Fighting escalated between Syria’s Kurdish-led forces and members of a pro-regime militia in the northeastern city of Qamishli on Friday after a local community leader was shot dead returning home from a meeting about reducing tensions in the city.

Shaykh Hayes al-Jaryan, also known as Abu Lawrence, was killed late Thursday night near his home near Qamishli airport, an area controlled by the pro-regime National Defense Force militia, according to local officials.

One local source described al-Jaryan as an independent mediator who had “a good relationship” with the Syrian Democratic Forces. His son Lawrence was killed in the war against the Islamic State in 2014.

No group has claimed credit for al-Jaryan’s death, which has renewed urban fighting that broke out earlier this week between Kurdish-led security forces and the NDF around the Tayy neighborhood, in which families from the Arab tribe of the same name are prominent.

The fighting broke out on Tuesday night after an Asayish officer was killed in a shootout with NDF fighters at a checkpoint near the city’s center. The cause of the incident remains unclear, as does the number of additional casualties.

At least two children have been killed in the crossfire so far, according to the Rudaw news agency. The Syria-based Rojava Information Center reported Friday that two people have died and six have been injured in the skirmishes so far.

Local community leaders in Qamishli are seeking renewed dialogue to end the fighting, according to a local official who spoke to Al-Monitor on the condition of anonymity.

Syria’s Kurdish-led forces control roughly a third of the country, having captured it during the fight against the Islamic State thanks to support from the US-led international military coalition.

Some areas of Qamishli, including the airport, have remained in control of pro-Assad militias under an agreement between the two sides. The city lies in Syria’s far northeast, near the country’s borders with Iraq and Turkey.

Speaking at the Pentagon on Thursday, the head of all US military forces in the Middle East, Gen. Kenneth “Frank” McKenzie, offered US support to help defuse the fighting.

“We’ll do anything we can to help in de-escalating these clashes,” McKenzie said.

“You prefer to deal with it at the diplomatic level, if you can, or through talking, but we’ll be prepared to assist our SDF partners,” he said.

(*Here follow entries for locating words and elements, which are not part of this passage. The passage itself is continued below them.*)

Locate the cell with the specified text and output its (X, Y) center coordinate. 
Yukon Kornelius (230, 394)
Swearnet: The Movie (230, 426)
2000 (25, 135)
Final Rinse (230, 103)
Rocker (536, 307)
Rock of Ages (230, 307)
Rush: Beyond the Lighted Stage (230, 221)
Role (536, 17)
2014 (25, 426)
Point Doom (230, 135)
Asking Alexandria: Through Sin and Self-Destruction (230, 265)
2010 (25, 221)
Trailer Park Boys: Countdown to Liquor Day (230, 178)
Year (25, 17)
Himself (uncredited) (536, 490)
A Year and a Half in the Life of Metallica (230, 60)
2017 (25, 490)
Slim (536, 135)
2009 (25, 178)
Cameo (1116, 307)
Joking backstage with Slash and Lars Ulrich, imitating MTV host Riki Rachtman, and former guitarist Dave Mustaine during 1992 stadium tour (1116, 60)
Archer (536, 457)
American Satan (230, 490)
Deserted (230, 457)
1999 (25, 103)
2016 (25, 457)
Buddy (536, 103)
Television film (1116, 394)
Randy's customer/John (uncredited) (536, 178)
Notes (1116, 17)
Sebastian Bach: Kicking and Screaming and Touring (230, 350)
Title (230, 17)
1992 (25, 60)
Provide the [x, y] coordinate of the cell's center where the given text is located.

The US offer comes after an attempt by Russia’s military, which backs President Bashar al-Assad in the country’s decade-long civil war, failed to produce an effective cease-fire on Wednesday.

Sounds of gunfire ripped through the city on Friday for the fourth day in a row, shattering the calm to which residents have become accustomed in recent years under SDF control.

Units of the SDF’s Asayish and anti-terror HAT forces attempted to push into the Tayy neighborhood on Thursday, according to local reports, but their progress has been disputed by the NDF. The pro-government militia draws many of its fighters from the Al-Tayy tribe.

Russia has exploited fighting between the Kurdish-led forces and other groups in northeast Syria to expand its footprint and edge out the US military, whose presence in Deir Ezzor province blocks the Kremlin’s access to lucrative oil deals with the Assad regime.

Though US forces continue to train the Kurdish-led forces to root out the remnants of IS, they are not authorized to engage pro-regime or other parties in the conflict unless acting in self-defense.

Russian mercenaries and pro-regime fighters attempted to seize a US- and SDF-held natural gas field in Deir Ezzor in 2018, only to be met with a blitz of American artillery and airstrikes that reportedly killed as many as 200 fighters.

CENTCOM reported last year that the Assad regime and Russia have worked to exploit ethnic and tribal tensions in areas controlled by the SDF in order to undermine the US foothold in Syria.

US officials have insisted the military will remain in Syria until the Assad regime agrees to hold free and fair elections. The previous administration also demanded that Iran’s fighters, which also support Assad, leave the country.